Your task:
Among the entries below, count each line holding the word "column". Write only the number.

Records to use:

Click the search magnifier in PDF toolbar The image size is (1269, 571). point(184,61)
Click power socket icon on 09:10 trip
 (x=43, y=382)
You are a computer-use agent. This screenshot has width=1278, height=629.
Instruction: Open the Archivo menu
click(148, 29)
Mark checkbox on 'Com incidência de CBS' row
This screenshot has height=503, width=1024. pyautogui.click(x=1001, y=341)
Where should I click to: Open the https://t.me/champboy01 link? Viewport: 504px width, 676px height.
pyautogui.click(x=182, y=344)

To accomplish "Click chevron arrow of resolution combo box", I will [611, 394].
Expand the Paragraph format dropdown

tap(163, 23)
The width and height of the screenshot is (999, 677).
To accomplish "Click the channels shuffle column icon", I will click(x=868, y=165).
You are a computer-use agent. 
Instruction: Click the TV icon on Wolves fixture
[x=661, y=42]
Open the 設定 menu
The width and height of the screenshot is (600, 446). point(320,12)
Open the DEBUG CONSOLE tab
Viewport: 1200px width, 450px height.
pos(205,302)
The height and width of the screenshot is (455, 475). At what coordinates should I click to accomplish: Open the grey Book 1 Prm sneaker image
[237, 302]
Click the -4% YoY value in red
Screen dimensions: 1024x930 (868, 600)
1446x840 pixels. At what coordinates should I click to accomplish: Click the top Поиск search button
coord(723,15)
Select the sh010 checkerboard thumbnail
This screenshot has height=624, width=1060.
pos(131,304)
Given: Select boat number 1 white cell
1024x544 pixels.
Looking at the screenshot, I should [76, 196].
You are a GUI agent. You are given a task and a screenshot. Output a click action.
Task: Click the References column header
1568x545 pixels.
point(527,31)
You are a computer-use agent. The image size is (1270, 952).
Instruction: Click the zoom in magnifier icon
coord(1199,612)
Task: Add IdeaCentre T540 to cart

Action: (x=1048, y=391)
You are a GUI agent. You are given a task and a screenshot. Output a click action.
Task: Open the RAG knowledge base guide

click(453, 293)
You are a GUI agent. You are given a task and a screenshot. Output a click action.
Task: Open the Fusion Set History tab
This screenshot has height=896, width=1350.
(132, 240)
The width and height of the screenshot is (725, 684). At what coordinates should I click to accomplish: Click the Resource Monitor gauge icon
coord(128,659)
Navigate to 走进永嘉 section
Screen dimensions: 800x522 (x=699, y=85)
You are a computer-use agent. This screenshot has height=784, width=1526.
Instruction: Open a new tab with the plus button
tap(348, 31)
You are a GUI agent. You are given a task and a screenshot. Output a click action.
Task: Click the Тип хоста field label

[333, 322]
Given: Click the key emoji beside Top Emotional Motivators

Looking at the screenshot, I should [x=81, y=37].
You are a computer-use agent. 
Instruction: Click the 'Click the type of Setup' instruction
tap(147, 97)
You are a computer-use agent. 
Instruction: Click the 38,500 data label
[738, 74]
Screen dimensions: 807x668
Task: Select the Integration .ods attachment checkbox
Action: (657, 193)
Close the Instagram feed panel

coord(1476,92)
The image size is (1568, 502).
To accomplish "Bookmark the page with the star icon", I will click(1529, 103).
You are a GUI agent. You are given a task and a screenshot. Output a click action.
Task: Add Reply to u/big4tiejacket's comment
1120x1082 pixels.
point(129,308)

Answer section:
2